• Your objective:
Everything from the line containing "Samsung Galaxy SII (105, 2184)" through the end of the entries should be output exactly; nothing before it is wanted.

• Data for this exercise:
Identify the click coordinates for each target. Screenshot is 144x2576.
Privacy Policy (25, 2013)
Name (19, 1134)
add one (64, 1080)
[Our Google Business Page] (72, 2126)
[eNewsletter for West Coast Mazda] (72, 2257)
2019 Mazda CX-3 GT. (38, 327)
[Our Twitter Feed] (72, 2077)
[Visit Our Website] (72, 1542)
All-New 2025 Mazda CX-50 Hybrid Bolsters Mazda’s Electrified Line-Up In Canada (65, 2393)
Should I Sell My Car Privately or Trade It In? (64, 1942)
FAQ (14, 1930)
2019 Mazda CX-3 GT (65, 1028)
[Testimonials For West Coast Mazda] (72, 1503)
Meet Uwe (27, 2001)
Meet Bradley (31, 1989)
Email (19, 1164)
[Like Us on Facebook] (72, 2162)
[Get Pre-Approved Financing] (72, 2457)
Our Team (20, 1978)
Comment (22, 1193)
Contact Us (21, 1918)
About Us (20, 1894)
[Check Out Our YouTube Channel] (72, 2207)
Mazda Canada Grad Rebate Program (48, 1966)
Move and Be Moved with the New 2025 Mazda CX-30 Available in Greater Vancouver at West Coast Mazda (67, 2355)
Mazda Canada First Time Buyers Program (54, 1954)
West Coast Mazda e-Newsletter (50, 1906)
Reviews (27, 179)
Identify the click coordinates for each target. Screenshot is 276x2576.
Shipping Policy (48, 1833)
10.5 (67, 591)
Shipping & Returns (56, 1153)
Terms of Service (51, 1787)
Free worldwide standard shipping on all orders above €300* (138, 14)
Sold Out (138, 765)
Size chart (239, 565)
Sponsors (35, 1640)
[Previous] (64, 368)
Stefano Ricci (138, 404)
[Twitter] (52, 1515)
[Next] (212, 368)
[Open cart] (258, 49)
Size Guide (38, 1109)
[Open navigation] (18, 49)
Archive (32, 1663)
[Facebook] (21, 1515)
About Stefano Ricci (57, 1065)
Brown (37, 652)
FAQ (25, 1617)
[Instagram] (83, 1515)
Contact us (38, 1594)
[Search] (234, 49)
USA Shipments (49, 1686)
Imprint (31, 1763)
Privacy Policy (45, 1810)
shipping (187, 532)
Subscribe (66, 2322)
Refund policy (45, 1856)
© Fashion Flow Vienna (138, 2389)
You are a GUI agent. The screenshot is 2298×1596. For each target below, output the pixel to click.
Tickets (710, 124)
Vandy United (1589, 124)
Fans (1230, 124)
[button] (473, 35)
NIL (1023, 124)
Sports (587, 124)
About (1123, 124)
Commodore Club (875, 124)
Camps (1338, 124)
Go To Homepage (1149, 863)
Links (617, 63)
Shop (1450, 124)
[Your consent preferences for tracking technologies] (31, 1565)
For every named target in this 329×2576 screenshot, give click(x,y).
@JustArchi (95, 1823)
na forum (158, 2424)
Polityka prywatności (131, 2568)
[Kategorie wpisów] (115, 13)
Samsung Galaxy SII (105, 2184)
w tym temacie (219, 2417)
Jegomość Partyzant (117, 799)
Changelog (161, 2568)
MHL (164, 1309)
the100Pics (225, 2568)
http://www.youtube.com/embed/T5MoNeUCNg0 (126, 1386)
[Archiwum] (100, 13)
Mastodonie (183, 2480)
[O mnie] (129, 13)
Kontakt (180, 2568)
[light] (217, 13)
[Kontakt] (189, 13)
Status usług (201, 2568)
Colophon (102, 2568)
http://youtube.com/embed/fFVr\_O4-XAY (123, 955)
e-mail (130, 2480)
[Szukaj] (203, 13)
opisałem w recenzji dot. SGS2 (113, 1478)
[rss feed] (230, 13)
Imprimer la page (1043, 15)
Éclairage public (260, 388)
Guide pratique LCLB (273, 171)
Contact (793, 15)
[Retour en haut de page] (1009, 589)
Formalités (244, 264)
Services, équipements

• Result of the task:
Samsung Galaxy SII (105, 2184)
w tym temacie (219, 2417)
Jegomość Partyzant (117, 799)
Changelog (161, 2568)
MHL (164, 1309)
the100Pics (225, 2568)
http://www.youtube.com/embed/T5MoNeUCNg0 (126, 1386)
[Archiwum] (100, 13)
Mastodonie (183, 2480)
[O mnie] (129, 13)
Kontakt (180, 2568)
[light] (217, 13)
[Kontakt] (189, 13)
Status usług (201, 2568)
Colophon (102, 2568)
http://youtube.com/embed/fFVr\_O4-XAY (123, 955)
e-mail (130, 2480)
[Szukaj] (203, 13)
opisałem w recenzji dot. SGS2 (113, 1478)
[rss feed] (230, 13)
Imprimer la page (1043, 15)
Éclairage public (260, 388)
Guide pratique LCLB (273, 171)
Contact (793, 15)
[Retour en haut de page] (1009, 589)
Formalités (244, 264)
Services, équipements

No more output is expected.